Study lead author Dr. Maria Boccia is a professor of Child and Family Studies in the Robbins College of Health and Human Sciences at Baylor.
“Since the rates of divorce in our society began to increase, there has been concern about the effects of divorce on the children,” said Dr. Boccia. “Most research has focused on short-term effects, like academic performance, or longer-term outcomes like the impact on relationships. How divorce causes these effects, however, is unknown.”
“Oxytocin is a neurohormone that is important in regulating these behaviors and is also sensitive to the impact of stressful life events in early life,” she said. “This is a first step towards understanding what mechanisms might be involved.”
Researchers have previously linked parental divorce in childhood to mood disorders and substance abuse, which are behaviors related to oxytocin. In addition, childhood experiences such as divorce or death of a parent are associated with depression and anxiety in adolescents and adults, as well as with poorer parenting in adulthood.
The Baylor team examined the effect of parental divorce in childhood on later adult oxytocin levels. The participants also reported on their attachment style and other outcomes.
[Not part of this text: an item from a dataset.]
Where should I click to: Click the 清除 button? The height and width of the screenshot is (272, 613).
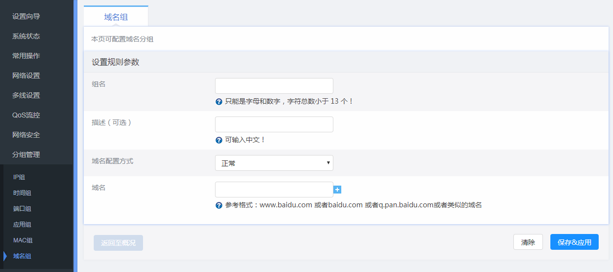(x=528, y=242)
“What we found was that oxytocin was substantially lower in people who experienced parental divorce compared to those who did not and correlated with responses on several measures of attachment,” said Dr. Boccia. “These results suggest that oxytocin levels are adversely affected by parental divorce and may be related to other effects that have been documented in people who experience parental divorce.”
Individuals who had endured divorce as children rated their parents as less caring and more indifferent, and rated their fathers as more abusive. They were also found to be less confident, more uncomfortable with closeness and intimacy, and less secure in relationships.
The results of animal studies indicate that the suppression of oxytocin activity contributes to the negative effects of early parental separation.
“One of the first questions I am asked when presenting this research to other scientists is ‘does how old the child is when the divorce occurs matter?’ That is the most pressing question that we need to explore,” said Dr. Boccia.
The study is published in the Journal of Comparative Psychology.